Il faut à notre sens éviter que les dispositions de ce texte, qui s'appliquent déjà à France Télévisions, ne viennent alourdir une gouvernance déjà assez complexe, comme le soulignait le rapport Schwartz - un État actionnaire à 100 %, un conseil d'administration, dont tout le monde s'accorde à dire qu'il conviendrait de renforcer le rôle, des syndicats puissants avec lesquels nous entretenons un dialogue nourri, une instance de régulation, enfin, le CSA. Répondre à la demande d'une éthique journalistique plus forte, soit, mais selon des modalités intégrées à notre gouvernance. Pourquoi ne pas prévoir, à l'instar de ce qu'il se passe dans d'autres entreprises, que le comité honnêteté, indépendance et pluralisme soit formé au sein du conseil d'administration, susceptible d'être saisi et chargé de rendre des avis sur la bonne santé éthique de l'entreprise ? Notre conseil d'administration, composé de représentants de l'actionnaire mais aussi de personnalités qualifiées nommées par le CSA, s'en trouverait renforcé. Parce que nous sommes souvent interrogés sur nos relations avec le monde de la production, j'ai annoncé que je souhaitais mettre en place, à compter de cette année, un déontologue au sein du groupe, qui aura charge de s'assurer que les salariés sont formés aux règles de déontologie, pour prévenir les dérapages involontaires. Il serait celui que l'on alerte en cas de problème. J'ai également proposé au conseil d'administration que ce déontologue vienne lui rendre compte, en toute liberté, des travaux en cours en matière de déontologie, comme cela est le cas dans une société anonyme de droit commun.

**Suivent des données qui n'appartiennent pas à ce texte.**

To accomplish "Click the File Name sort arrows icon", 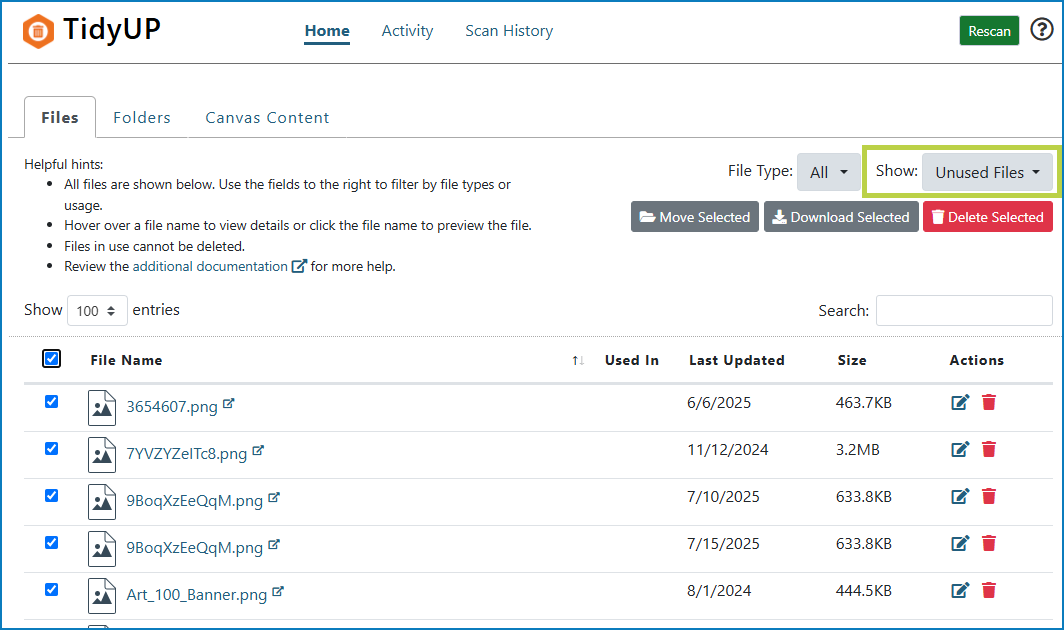I will pos(578,360).
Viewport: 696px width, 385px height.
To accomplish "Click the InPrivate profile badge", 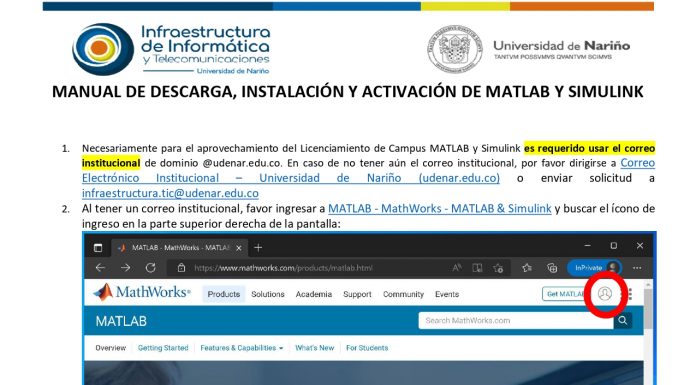I will click(594, 268).
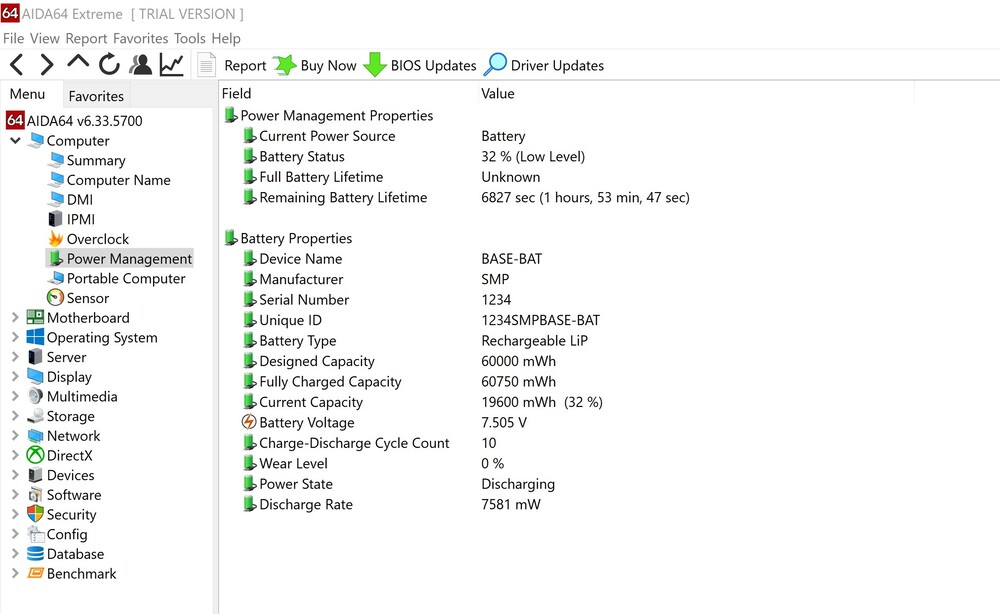
Task: Click the back navigation arrow
Action: pos(17,65)
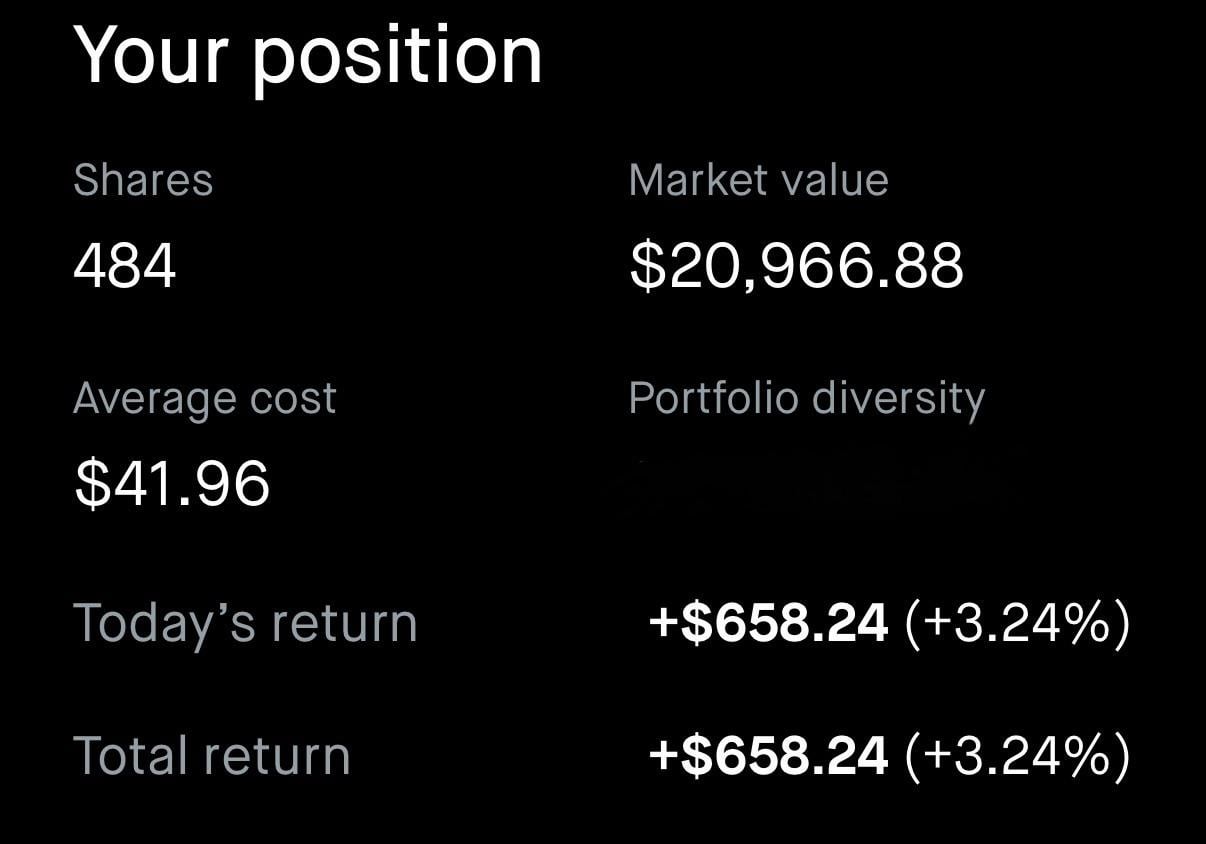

J'en viens au rôle du CSA. Le texte initial a, il est vrai, beaucoup été amendé. Nos craintes sont de deux ordres. La responsabilité éditoriale ne peut être partagée. À France Télévisions, c'est moi, et personne d'autre, qui porte la responsabilité pénale. S'il est important qu'un contrôle soit effectué sur l'information, sur les programmes, il reste que ce contrôle ne saurait s'exercer a priori. À supposer que je décide, pour des raisons éthiques, de ne pas diffuser une fiction, et qu'une instance de régulation juge, avant la date programmée, qu'il faut diffuser cette fiction, qui portera la responsabilité éditoriale ? Il faut bien séparer le contrôle de la décision ; nous sommes en phase, là-dessus, avec le CSA. Dans la rédaction actuelle de la proposition de loi, les choses sont claires pour ce qui concerne l'information, mais elles restent assez vagues pour ce qui concerne les programmes. Il serait bon de préciser la nature du contrôle qui s'y opère, et que celui-ci intervient bien a posteriori, afin de ne pas entamer la responsabilité éditoriale du patron de média.

Vous savez que France Télévisions, à l'initiative de mon prédécesseur, a engagé un processus de fusion des rédactions. Le terme mérite d'ailleurs d'être précisé, car on parle tout à la fois de « la rédaction du 20 heures » et de « la rédaction de France 2 », alors que l'une s'emboîte dans l'autre. Il ne faudrait pas que l'indépendance des rédactions soit comprise comme l'indépendance de chaque sous entité.